5. Class II Special Controls Guidance Document
Data needed in a 510(k) submission
Risks to health and recommended mitigation measures
Biocompatibility testing
Clinical testing
Labeling

6. Types of Dental Device Designs
To date FDA has cleared the following types of devices under this regulation:
Tongue retaining devices
Mandibular repositioning devices
Palatal lifting devices

7. Cleared Indications Treating snoring
Treating snoring and/or mild to moderate OSA
Prescription use only

8. Mandibular Repositioning Device
Tongue Retaining Device

9. Boil and Bite Mandibular Palatal Lifting Repositioning Device

10. Trends in Device Design
Mainly mandibular repositioning devices
Early designs:
Custom impressions
Orthodontic hardware
Self-adjusting advancement mechanisms
New Designs:
Boil and Bite devices
Thermoplastic materials
Pre-set advancements

11. Individual Impression Boil and Bite

12. Labeling Recommendations
Contraindications
Central sleep apnea
Severe respiratory disorders
Loose teeth or advanced periodontal disease
Under 18 years of age
Edentulous
Warnings
Use of device may cause:
Tooth movement or changes in dental occlusion
Gingival or dental soreness
Pain or soreness of the TMJ
Obstruction of oral breathing
Excessive salivation

13. Clinical Testing for Snoring and/or OSA Submission Clearance
Snoring – performance measurements that include rate of reduction of snoring based on clinical observation
OSA – clinical data, that includes baseline and post-insertion polysomnograms measuring the apneic events, the apnea-hypopnea index, oxygen saturation, etc., are provided for a new design, new technology or new indication for use.

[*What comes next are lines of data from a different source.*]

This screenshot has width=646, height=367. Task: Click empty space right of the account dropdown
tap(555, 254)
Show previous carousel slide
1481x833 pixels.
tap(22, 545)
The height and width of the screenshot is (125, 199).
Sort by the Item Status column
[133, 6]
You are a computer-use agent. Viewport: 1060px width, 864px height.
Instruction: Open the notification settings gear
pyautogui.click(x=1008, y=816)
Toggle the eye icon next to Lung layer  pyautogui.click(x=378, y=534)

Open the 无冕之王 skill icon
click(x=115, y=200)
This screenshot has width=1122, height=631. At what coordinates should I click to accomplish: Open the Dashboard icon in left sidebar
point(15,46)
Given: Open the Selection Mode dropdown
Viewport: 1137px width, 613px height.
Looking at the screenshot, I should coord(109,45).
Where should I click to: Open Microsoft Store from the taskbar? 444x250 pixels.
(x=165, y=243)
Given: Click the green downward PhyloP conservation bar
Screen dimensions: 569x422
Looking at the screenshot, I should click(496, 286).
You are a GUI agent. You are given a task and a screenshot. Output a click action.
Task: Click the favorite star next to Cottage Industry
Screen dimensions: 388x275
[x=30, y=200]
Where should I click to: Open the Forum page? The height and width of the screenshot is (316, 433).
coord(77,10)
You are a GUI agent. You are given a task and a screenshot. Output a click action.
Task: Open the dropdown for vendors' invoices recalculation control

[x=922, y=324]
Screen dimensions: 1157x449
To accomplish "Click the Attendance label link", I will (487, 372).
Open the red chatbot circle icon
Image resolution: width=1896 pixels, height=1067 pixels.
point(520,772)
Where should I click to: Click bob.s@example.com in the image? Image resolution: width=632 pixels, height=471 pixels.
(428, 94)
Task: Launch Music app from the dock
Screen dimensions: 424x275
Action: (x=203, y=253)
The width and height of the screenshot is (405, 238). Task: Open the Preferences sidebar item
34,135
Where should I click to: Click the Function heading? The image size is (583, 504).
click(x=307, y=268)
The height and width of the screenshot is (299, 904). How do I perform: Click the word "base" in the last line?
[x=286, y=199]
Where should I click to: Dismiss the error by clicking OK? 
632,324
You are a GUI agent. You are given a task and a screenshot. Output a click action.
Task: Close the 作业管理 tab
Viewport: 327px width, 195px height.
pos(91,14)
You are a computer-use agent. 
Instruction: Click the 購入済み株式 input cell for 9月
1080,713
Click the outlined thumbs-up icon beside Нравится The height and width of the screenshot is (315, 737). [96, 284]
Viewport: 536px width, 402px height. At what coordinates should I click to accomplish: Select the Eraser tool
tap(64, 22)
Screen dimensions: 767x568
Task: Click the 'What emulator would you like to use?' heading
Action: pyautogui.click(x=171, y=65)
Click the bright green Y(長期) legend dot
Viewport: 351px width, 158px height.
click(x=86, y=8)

14. Differences from ENT Devices
All dental devices for snoring and/or OSA are intraoral
All dental devices are prescription devices, i.e., no intraoral dental devices for the treatment of snoring and/or OSA have been cleared as OTC devices
Due to similarities in design, intraoral devices for both snoring and OSA pose similar risks based on correct selection and fitting of the appliance rather than whether the treatment is for snoring or OSA

15. Why cleared as prescription only devices?
Intraoral devices present different risks than the ENT devices.
Varied in design and application
Correct selection and fitting is important in preventing injury
Clinical care by a Dentist is critical in the diagnosis of:
Periodontal disease
Decayed, missing, and filled teeth
Protrusive range
TMJ status
Parafunctions – clenching and grinding

16. OTC Protocols Submitted
The Dental Devices Branch has received clinical protocols from sponsors to support OTC use for the treatment of snoring and anticipate receiving protocols for OSA.
Issues that have been addressed in the protocols include:
the intervention of a dentist or other competent intermediary to assess the general health status, oral health status and/or the appropriateness of the individual device prior to the patient receiving the device
Lay person self-assessment of snoring versus OSA
Directions for use for self-fitting the oral appliance and self-assessment of the fit

17. Considerations for OTC Use
OTC devices require adequate directions for use for the lay person. In discussing data for OTC use you may wish to consider the following:
Can the lay person accurately self-diagnose their medical condition?
Can the lay person accurately self-diagnose their oral health status?
Can the lay person chose the correct oral appliance and fit it accurately such that the device is safe and effective and does not cause adverse events?